被逼无奈之下,我于2026年5月12日前往辉县市公安局,向张永胜局长当面信访反映问题,即便如此也没有当场给出答复。只是在三天后接到公安机关回复,告知“行政诉讼需本人提起,代办需委托手续,持委托手续可到办案机关申请复制文书”。一件本该依法直接告知、当场出具的简单事项,被相关部门刻意拖延近一个月。见了局长也没解决!
我父亲仅因参与辉县市“顶包案”网络监督、履行公民监督权,在事件舆情未散、相关官员被问责之时,又被转刑事拘留;且后续维权中,执法部门刻意不给出具法律文书、层层推诿不作为。
从时间线、行为逻辑来看,种种反常行为,绝非正常执法,足以让人合理怀疑:我父亲系因曝光监督“顶包案”,遭当地相关领导打击报复。
“顶包案”官方通报称“对这一问题的发生深感自责,将深刻汲取教训,以案为鉴、认真整改”,言辞看似诚恳,实则只停留在书面表态,未见真正落实整改、尊重群众监督的行动。
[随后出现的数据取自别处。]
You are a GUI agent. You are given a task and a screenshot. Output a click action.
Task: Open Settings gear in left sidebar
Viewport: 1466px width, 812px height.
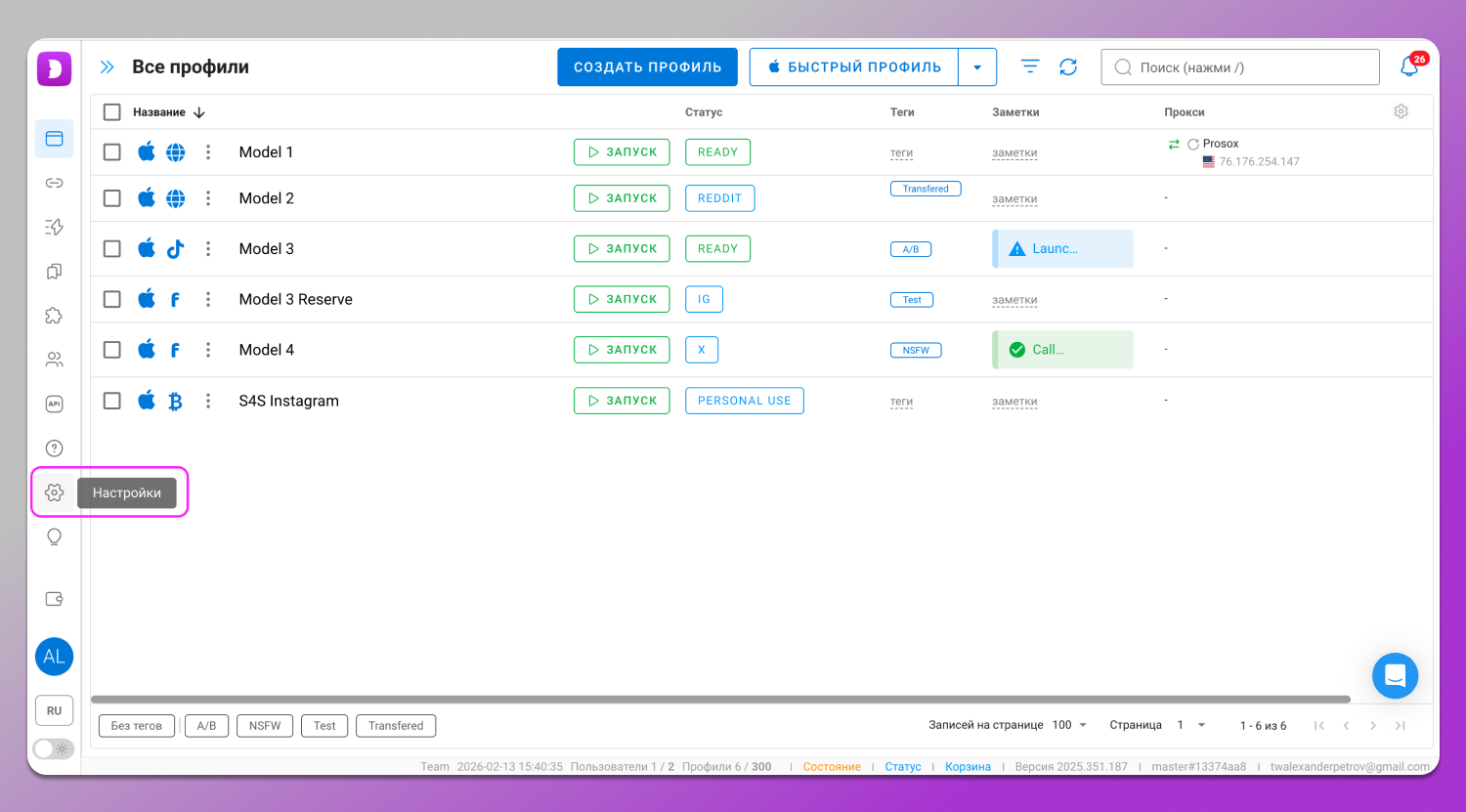tap(55, 492)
嘴上说汲取教训、严守纪法底线,行动上却对监督者秋后算账、打击报复;嘴上欢迎网络监督,现实中容不下自媒体和群众发声。这种表态与行为完全相悖,所谓“自责、整改、守牢底线”更像是应付舆情的官样文章,没有真正敬畏群众监督,更没有真正守住依法行政的底线。